|
Próximo Texto | Índice
SEGURANÇA
Combate ao crime organizado é secundário, segundo planejamento das ações para 2003-2006
PF prioriza sem-teto e Colômbia
RUBENS VALENTE
DA REPORTAGEM LOCAL
O estudo do planejamento das
ações da Polícia Federal para o período de 2003 a 2006 apontou como prioridades máximas para o
órgão monitorar a "escalada da
crise colombiana" e a "radicalização dos movimentos reivindicatórios rurais e urbanos".
O combate ao crime organizado
-relacionado, nos últimos 15
dias, ao assassinato de dois juízes- só aparece como uma prioridade "média", no contexto de
uma "degradação social pela exacerbação da criminalidade". Acima dele, surge como preocupação
importante da PF uma certa "criação de um Estado soberano indígena" na Amazônia Legal.
O estudo, de caráter reservado,
foi realizado ainda no governo
FHC sob ordens da direção geral
da PF entre 2001 e 2002 e sofreu
uma atualização em dezembro último. Mas continua valendo como diretriz principal do órgão.
Cerca de 20 delegados da PF e
uma empresa contratada, a consultoria carioca Brainstorming,
de um militar reformado da Marinha, formam o grupo de estudo.
O diretor-geral da PF, Paulo Lacerda, informado pela Folha sobre os detalhes do documento,
discordou dos resultados e disse
que vai mudar a escala de prioridades (veja texto abaixo).
Entre as medidas, o documento
credita como de "alta prioridade":
"realizar operações que visem a
um trabalho preventivo às ações
dos movimentos sociais contrários ao interesse público".

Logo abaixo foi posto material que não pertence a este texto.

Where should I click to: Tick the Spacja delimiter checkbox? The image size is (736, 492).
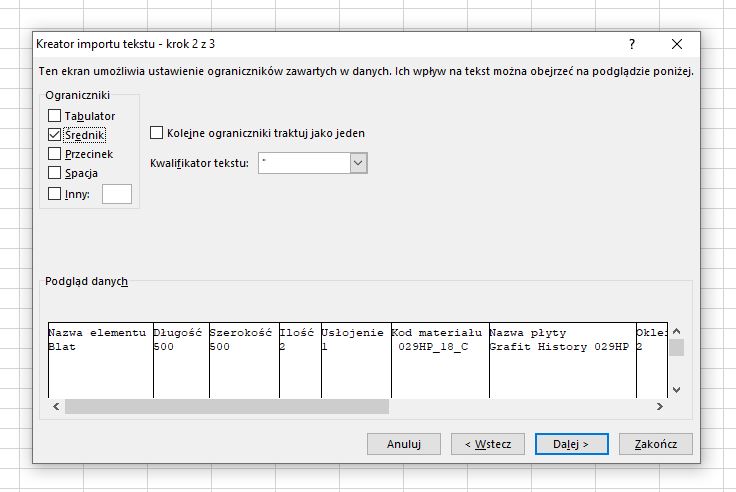click(55, 173)
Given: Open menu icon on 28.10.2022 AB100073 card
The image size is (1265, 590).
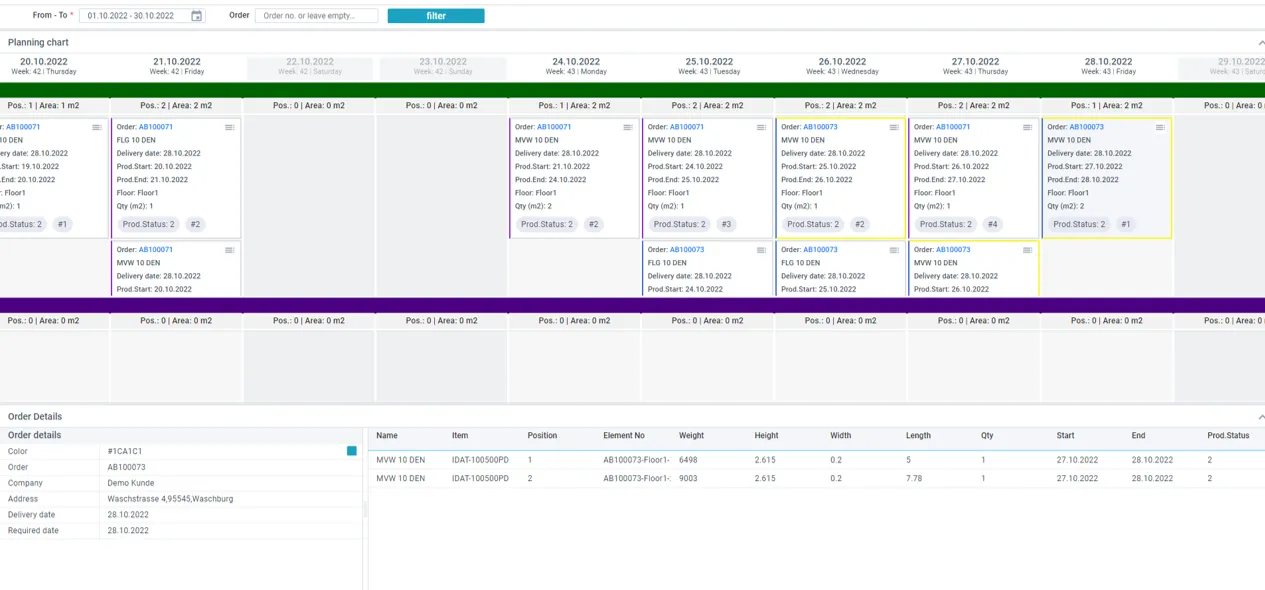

"Trabalho preventivo", no jargão dos agentes federais, inclui
monitoramento telefônico e
acompanhamento nas ruas dos
"alvos" (no caso, líderes de entidades do setor). Em outro trecho,
é recomendado "monitorar" os
movimentos sociais.
A medida a respeito dos movimentos sociais ganhou o número
nove, numa lista de 43 ações mais
urgentes. A medida de número
32, com prioridade apenas "média", é justamente "complementar e atualizar os trabalhos de mapeamento dos locais de atuação
do crime organizado no Brasil e
dar prosseguimento às ações de
combate ao mesmo".
Citando especificamente o MST
(Movimento dos Trabalhadores
Rurais Sem Terra) três vezes, o estudo diz que é grande a possibilidade de os movimentos sociais
rurais, com invasões de terras e de
órgãos públicos, acabarem por
"abalar a estabilidade do regime
democrático brasileiro". Alega
ainda que há risco sério de haver
uma "junção" entre movimentos
guerrilheiros da Colômbia e os
militantes das entidades brasileiras rurais e urbanas.
Os resultados do estudo geraram grande controvérsia no próprio grupo de planejamento. O
delegado Armando Coelho Neto,
51, integrante do grupo e presidente da Federação Nacional dos
Delegados Federais, disse que
protestou diversas vezes durante
as discussões, até por escrito.
"No caso específico da Colômbia, houve influência marcante da
empresa contratada, que defendia
ponto de vista militar e direitista",
disse Coelho.
O presidente da federação disse
que o estudo foi "contaminado"
por questionários "até certo tempo tendenciosos". "A prioridade
máxima da PF deve ser o combate
ao crime organizado e ao narcotráfico. Essa é a questão fundamental", disse Coelho.
O militar reformado e professor
da Escola de Guerra Naval Raul
Grumbach, 51, proprietário da
Brainstorming, disse que a empresa não realizou os questionários nem concorreu para os resultados. Teria apenas fornecido
programa de computador e metodologia. Grumbach participou
das discussões sobre as metas e
prioridades da PF. Hoje, concorda que o combate ao crime deveria receber prioridade mais alta.
"A situação no país mudou de lá
[dezembro de 2002" para cá. O
próprio estudo prevê a necessidade de atualizações constantes",
afirma. O contrato com a empresa, arcado pelo PNUD (Programa
das Nações Unidas para o Desenvolvimento), foi de R$ 89 mil.
O estudo teve duas etapas: na
primeira, 300 pessoas de diversos
setores do país receberam um
questionário com três perguntas.
Foram ouvidos autoridades civis
e militares, jornalistas e empresários. Só alguns nomes foram divulgados, do jornalista Alexandre
Garcia e do empresário Rolim
Amaro, da TAM, morto em 2001.
A partir das respostas ao questionário, o grupo sistematizou e
debateu os temas durante um
ano, em reuniões mensais em
Brasília. O resultado final circulou
em apenas três cópias: para a direção geral, a coordenação de planejamento e o PNUD.